- [HOW TO COMPLETE THIS TASK]: The listing below should be reproduced exactly, with the pictures omitted.

- [PROVIDED RECORDS]:
▼

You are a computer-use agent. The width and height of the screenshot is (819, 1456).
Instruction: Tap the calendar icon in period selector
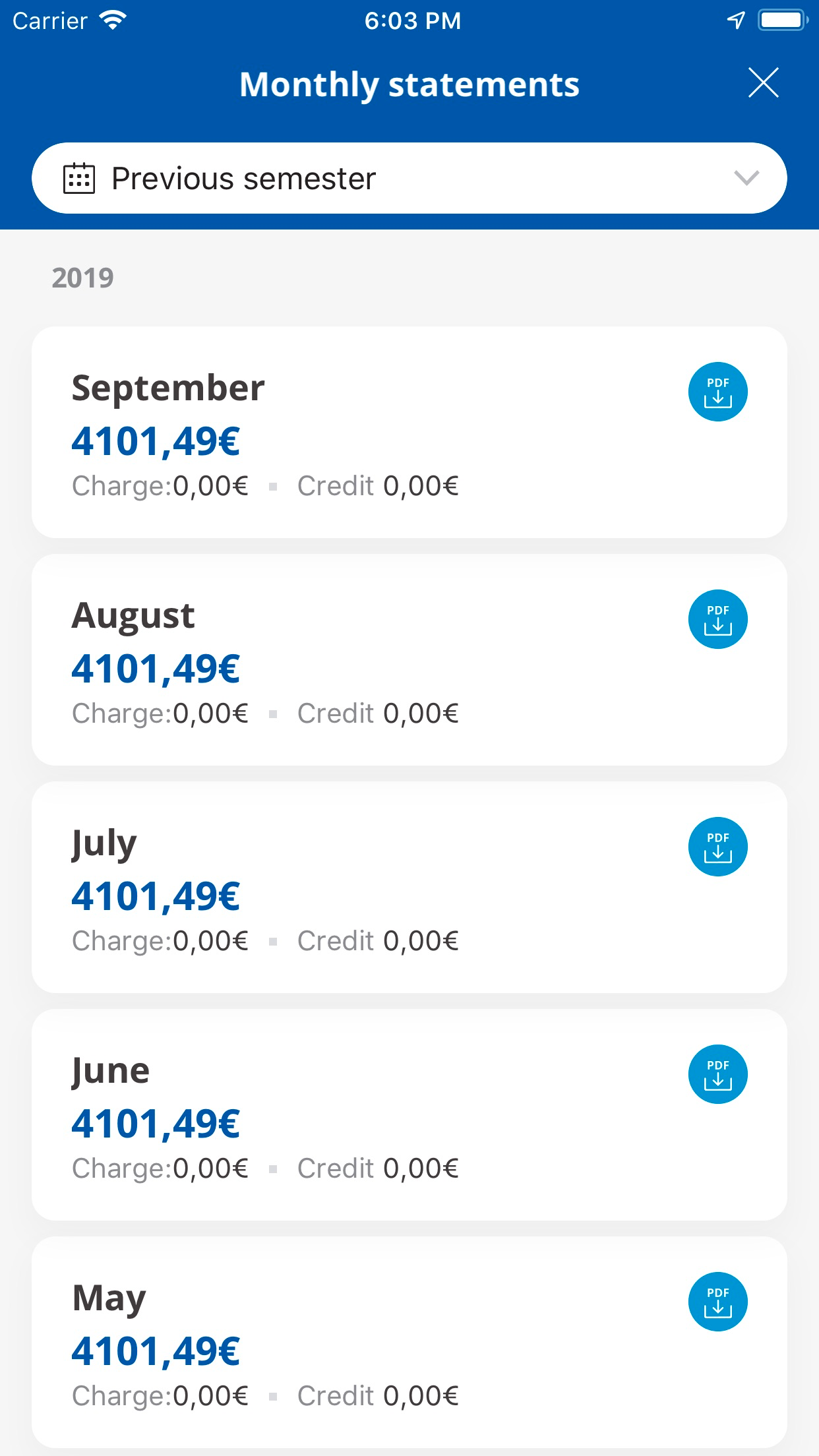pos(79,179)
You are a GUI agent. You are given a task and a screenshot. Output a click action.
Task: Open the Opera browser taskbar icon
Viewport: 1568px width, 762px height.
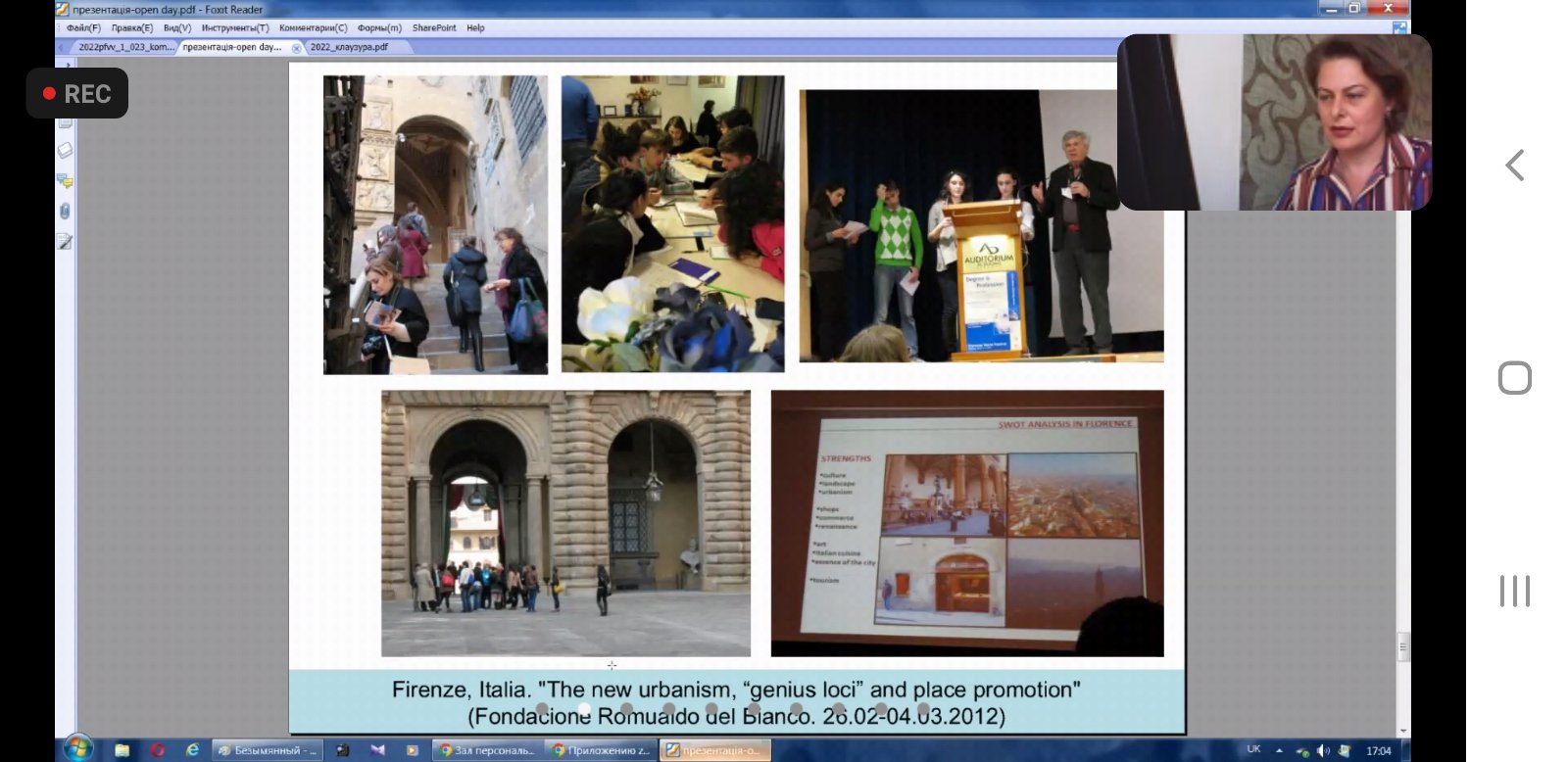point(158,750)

▲

- [TASK RESPONSE]:
You are a computer-use agent. The width and height of the screenshot is (819, 1456).
Instruction: Tap the calendar icon in period selector
pos(79,179)
You are a GUI agent. You are given a task and a screenshot. Output a click action.
Task: Open the Opera browser taskbar icon
Viewport: 1568px width, 762px height.
point(158,750)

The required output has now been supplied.